Dans ces conditions, nous avons la ferme assurance qu'aucun des incidents dont nous avons fait état ne saurait être discuté de bonne foi. La preuve de chacun d'eux, d'ailleurs, ne résulte pas seulement de nos observations personnelles; elle se fonde principalement sur des documents photographiques et sur de nombreux témoignages reçus en la forme judiciaire, avec la garantie du serment.
La tâche à laquelle nous nous sommes appliqués tous les quatre, dans une étroite communauté d'impressions et de sentiments, nous a paru souvent pénible, devant les spectacles lamentables que nous avons eus devant les yeux. Elle eût été vraiment trop douloureuse, si nous n'avions trouvé un puissant réconfort dans la vue des troupes merveilleuses que nous avons rencontrées sur le front, dans l'accueil des chefs militaires, dont le bienveillant concours ne nous a jamais fait défaut, et dans l'aspect des populations admirables qui supportent, avec la résignation la plus digne, des calamités sans précédent. Dans les régions que nous avons traversées, et notamment dans ce pays de Lorraine qui fut si fréquemment victime des fléaux de la guerre, nous n'avons entendu ni une sollicitation, ni une plainte; et pourtant, les misères affreuses dont nous avons été les témoins dépassent en étendue et en horreur ce que l'imagination peut concevoir. De tous côtés, le regard se pose sur des décombres; des villages entiers ont été détruits par la canonnade ou par le feu; des villes autrefois pleines de vie ne sont plus que des déserts remplis de ruines; et quand on visite les lieux désolés où la torche de l'envahisseur a fait son oeuvre, on a continuellement l'illusion de marcher parmi les vestiges d'une de ces cités antiques que les grands cataclysmes de la nature ont anéanties.

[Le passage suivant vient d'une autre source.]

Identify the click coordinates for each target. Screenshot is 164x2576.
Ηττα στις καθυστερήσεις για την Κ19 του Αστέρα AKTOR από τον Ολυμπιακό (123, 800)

On peut dire, en effet, que jamais une guerre entre nations civilisées n'a eu le caractère sauvage et féroce de celle qui est en ce moment portée sur notre sol par un adversaire implacable. Le pillage, le vol, l'incendie et le meurtre sont de pratique courante chez nos ennemis; et les faits qui nous ont été journellement révélés, en même temps qu'ils constituent de véritables crimes de droit commun, punis par les Codes de tous les pays des peines les plus sévères et les plus infamantes, accusent dans la mentalité allemande, depuis 1870, une étonnante régression.
Les attentats contre les femmes et les jeunes filles ont été d'une fréquence inouïe. Nous en avons établi un grand nombre, qui ne représente qu'une quantité intime auprès de ceux que nous aurions pu relever; mais, par un sentiment très respectable, les victimes de ces actes odieux se refusent généralement à les révéler. Il en aurait été moins commis, sans doute, si les chefs d'une armée dont la discipline est des plus rigoureuses, s'étaient inquiétés de les prévenir ; on peut toutefois, à la rigueur, ne les considérer que comme les actes individuels et spontanés de brutes déchaînées; mais il n'en est pas de même de l'incendie, du vol et de l'assassinat; le commandement, jusque dans ses personnifications les plus hautes, en portera, devant l'humanité, la responsabilité écrasante.
Dans la plupart des endroits où nous avons fait notre enquête, nous avons pu nous rendre compte que l'armée allemande professe d'une façon constante le mépris le plus complet de la vie humaine, que ses soldats et même ses chefs ne se font pas faute d'achever les blessés, qu'ils tuent sans pitié les habitants inoffensifs des territoires qu'ils envahissent, et qu'ils n'épargnent, dans leur rage homicide, ni les femmes, ni les vieillards, ni les enfants. Les fusillades de Lunéville, de Gerbéviller, de Nomeny et de Senlis en sont des exemples terrifiants; et vous lirez, au cours de ce rapport, le récit de scènes de carnage auxquelles des officiers eux-mêmes n'ont pas eu honte de prendre part.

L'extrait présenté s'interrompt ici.